RECORDS FOR THIS EXERCISE:
+ + + + + + +
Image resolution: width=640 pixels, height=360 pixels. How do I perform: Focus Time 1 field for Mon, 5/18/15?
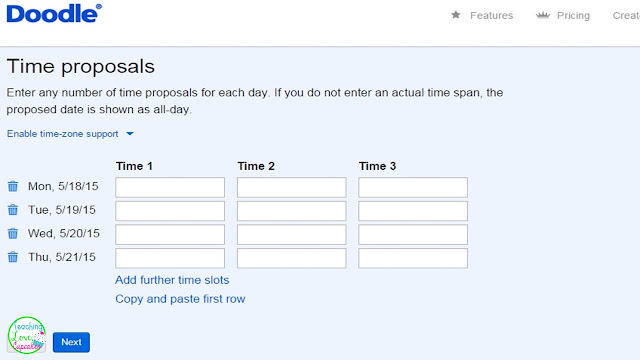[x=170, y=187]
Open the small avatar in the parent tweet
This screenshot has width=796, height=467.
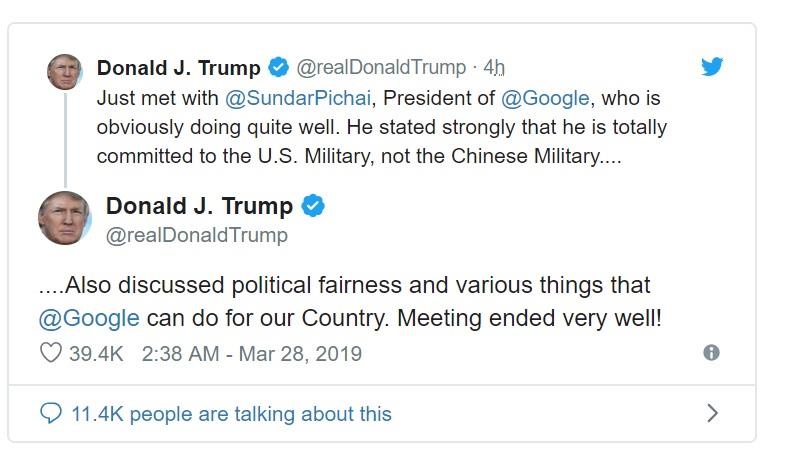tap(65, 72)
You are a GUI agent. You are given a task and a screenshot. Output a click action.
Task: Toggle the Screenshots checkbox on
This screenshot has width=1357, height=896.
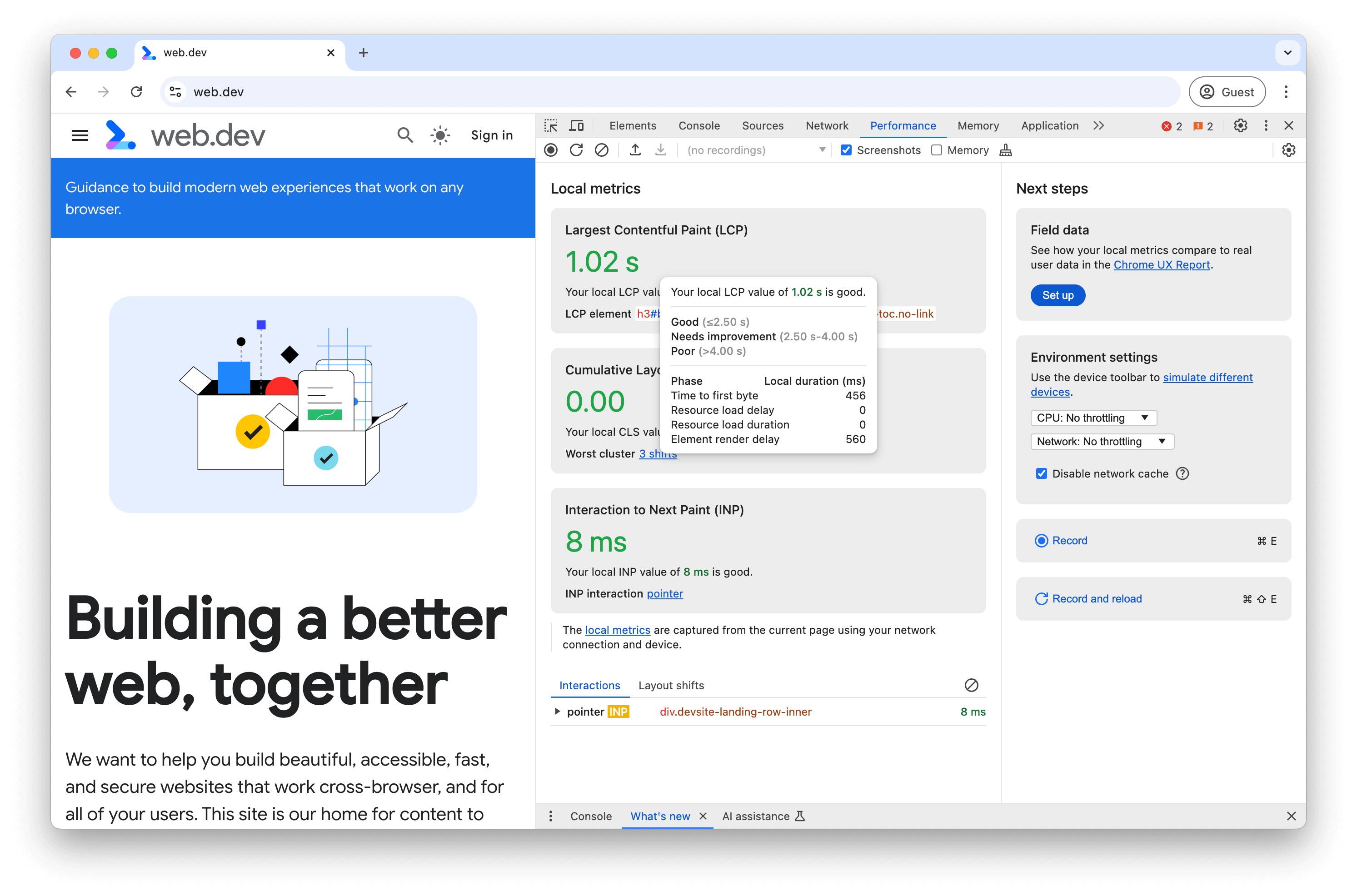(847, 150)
+ + + + + + +
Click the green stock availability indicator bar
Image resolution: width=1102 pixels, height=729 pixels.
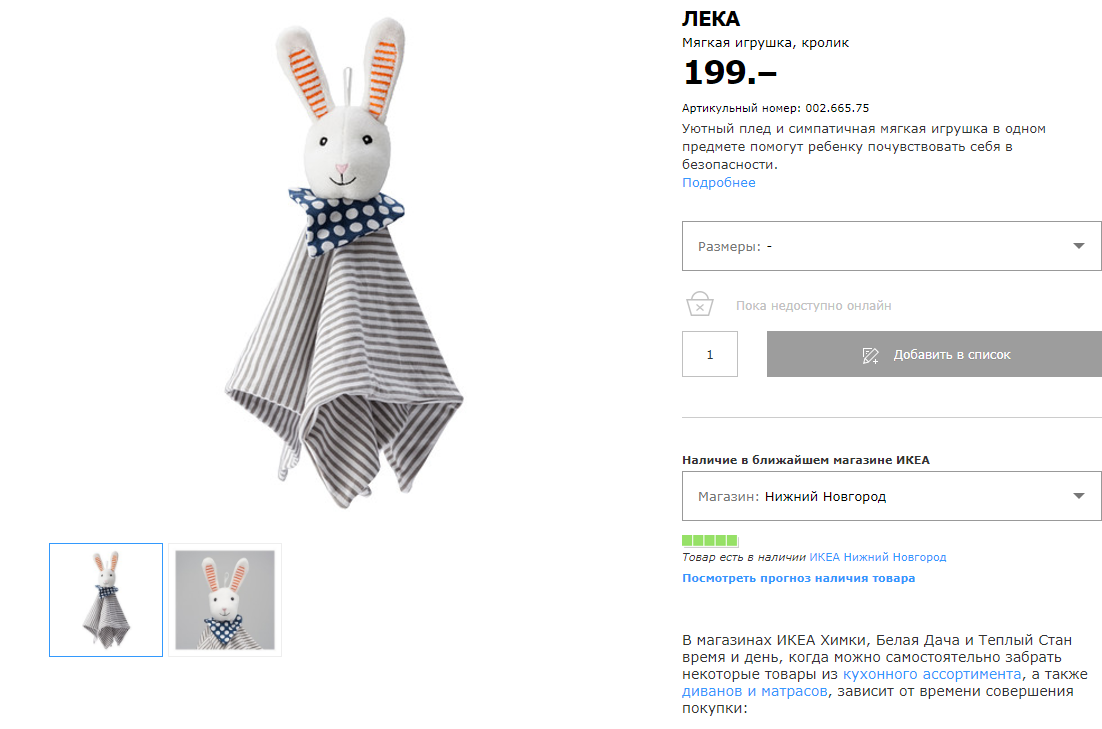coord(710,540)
+ + + + + + +
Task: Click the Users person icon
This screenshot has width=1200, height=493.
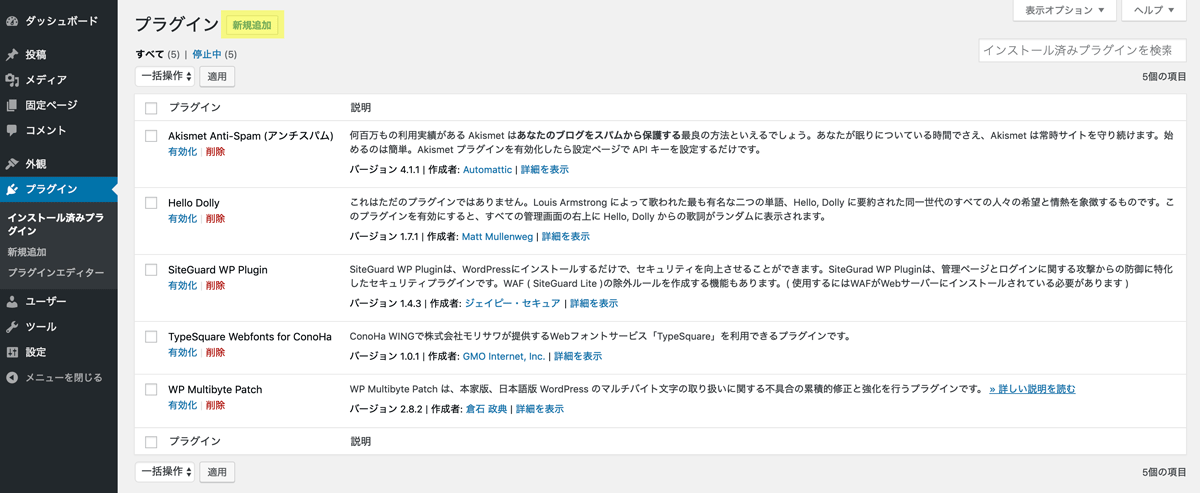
+ + + + + + +
Please reproduce the lines from the line with "Task: Click the Users person icon" to the line with "This screenshot has width=1200, height=493.", both ends included, exactly as they appear above.

Task: Click the Users person icon
This screenshot has width=1200, height=493.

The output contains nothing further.